Taylor was one of the stars of the new Charlie's Angels last season. So really, how could she not believe in evil?
We kid, we kid.
Nonetheless, with that seven-episodes-and-out fiasco behind her, Taylor is free to focus on 666 Park Avenue, which debuts Sunday, Sept. 30 on ABC and Citytv.
Taylor and Dave Annable play Jane and Henry, a wide-eyed couple from the Midwest. Arriving in New York City, Jane and Henry unexpectedly are offered the opportunity to be live-in managers at an historic apartment building known as the Drake.
Jane is an architecture addict, and the Drake is just so damn cool.
The building's mysterious owner Gavin (Terry O'Quinn) and his wife Olivia (Vanessa Williams) are keen on having Jane and Henry become part of the Drake's lifestyle. Maybe a little too keen.
Eventually, enough bizarre evidence piles up that Jane and Henry, each at their own speeds, are forced to consider the possibility that the Drake is no ordinary building, with no ordinary address.

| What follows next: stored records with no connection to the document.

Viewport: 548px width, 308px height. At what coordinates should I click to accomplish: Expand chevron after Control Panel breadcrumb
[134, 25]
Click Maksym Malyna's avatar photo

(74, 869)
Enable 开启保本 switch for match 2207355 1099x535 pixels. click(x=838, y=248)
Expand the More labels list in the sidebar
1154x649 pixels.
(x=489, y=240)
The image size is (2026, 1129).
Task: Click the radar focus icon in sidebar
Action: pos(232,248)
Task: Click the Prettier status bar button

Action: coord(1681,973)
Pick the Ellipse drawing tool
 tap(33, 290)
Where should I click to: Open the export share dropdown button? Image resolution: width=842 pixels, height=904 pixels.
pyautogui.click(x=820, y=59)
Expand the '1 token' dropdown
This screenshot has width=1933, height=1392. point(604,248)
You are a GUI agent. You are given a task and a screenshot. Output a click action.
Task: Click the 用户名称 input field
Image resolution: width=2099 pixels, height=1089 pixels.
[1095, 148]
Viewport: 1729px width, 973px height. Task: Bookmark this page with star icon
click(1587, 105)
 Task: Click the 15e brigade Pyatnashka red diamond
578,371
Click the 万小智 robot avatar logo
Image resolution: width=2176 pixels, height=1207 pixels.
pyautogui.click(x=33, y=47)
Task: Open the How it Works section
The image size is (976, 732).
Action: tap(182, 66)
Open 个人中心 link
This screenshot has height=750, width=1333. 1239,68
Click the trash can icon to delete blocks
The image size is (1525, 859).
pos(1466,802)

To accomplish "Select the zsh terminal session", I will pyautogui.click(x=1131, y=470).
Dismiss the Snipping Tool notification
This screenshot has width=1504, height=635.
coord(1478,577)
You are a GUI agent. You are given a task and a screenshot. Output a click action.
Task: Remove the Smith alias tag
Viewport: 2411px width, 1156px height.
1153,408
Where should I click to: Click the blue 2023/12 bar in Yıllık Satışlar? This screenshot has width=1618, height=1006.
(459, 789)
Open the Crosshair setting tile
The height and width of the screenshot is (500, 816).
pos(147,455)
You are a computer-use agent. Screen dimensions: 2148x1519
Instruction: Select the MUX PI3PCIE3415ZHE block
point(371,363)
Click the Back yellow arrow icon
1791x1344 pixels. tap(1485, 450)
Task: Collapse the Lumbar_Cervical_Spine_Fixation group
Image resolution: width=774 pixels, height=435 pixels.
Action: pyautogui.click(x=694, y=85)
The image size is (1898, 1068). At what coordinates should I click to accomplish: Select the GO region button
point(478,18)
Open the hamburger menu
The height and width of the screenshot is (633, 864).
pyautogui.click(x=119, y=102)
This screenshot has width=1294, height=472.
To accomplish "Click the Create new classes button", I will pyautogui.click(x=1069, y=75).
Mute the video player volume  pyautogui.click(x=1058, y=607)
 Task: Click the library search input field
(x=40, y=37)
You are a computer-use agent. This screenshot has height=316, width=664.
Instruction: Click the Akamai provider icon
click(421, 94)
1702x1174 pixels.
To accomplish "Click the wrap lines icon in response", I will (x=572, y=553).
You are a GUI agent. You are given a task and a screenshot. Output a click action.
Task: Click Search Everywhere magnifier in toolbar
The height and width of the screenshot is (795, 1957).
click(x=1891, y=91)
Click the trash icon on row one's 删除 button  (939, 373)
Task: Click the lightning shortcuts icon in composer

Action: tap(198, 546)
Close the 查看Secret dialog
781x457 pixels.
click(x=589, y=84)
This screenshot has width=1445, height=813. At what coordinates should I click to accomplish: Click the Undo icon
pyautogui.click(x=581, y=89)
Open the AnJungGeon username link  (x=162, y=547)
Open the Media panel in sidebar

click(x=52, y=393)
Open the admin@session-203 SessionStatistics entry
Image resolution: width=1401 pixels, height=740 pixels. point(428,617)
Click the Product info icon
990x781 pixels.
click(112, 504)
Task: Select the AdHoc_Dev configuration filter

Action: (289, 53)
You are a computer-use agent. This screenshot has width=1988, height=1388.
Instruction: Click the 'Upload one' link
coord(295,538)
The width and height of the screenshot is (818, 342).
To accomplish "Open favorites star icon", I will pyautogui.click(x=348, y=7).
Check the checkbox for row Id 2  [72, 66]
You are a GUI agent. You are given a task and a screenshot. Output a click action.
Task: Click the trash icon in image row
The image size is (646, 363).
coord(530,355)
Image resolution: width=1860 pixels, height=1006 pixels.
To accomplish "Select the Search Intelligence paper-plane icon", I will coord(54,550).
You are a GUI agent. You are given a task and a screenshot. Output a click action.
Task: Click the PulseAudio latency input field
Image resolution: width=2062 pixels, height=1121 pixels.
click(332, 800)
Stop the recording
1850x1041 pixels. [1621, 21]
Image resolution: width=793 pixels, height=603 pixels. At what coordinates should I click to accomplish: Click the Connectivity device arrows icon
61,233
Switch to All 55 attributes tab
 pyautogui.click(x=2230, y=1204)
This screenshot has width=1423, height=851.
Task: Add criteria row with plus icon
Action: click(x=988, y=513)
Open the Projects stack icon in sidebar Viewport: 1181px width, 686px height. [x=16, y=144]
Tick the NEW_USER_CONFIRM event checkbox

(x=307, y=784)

"One of the ethics questions that I liked so much about this show in general is that everyone has their own, you know, points of seduction, I guess," said Taylor, a native of Australia who, prior to Charlie's Angels, had a memorable multi-episode arc on Grey's Anatomy as Dr. Lucy Fields.
"In the pilot, Jane and Henry are broke. I just looked for an apartment in New York City and it was really distressing. So if you're offered a chance to live in a very seductive and elegant and glamorous building, with these amazing, glamourous people, then I certainly see that as a realistic pressure point."
And besides, even when evil stares us in the face, we tend to latch onto the most reasonable explanation, rather than accept the unacceptable.
"If you have an instinct that something is a little bit creepy-deepy, you will rationally try and resist that as long as you can," Taylor said.
"Obviously you're going to tell yourself that you're just being silly. Because no one wants to really believe there's a ghost in their basement."
So what's worse, a ghost in your basement or a skeleton in your closet?
Oh geez, there we are talking about Charlie's Angels again. Sorry Rachael.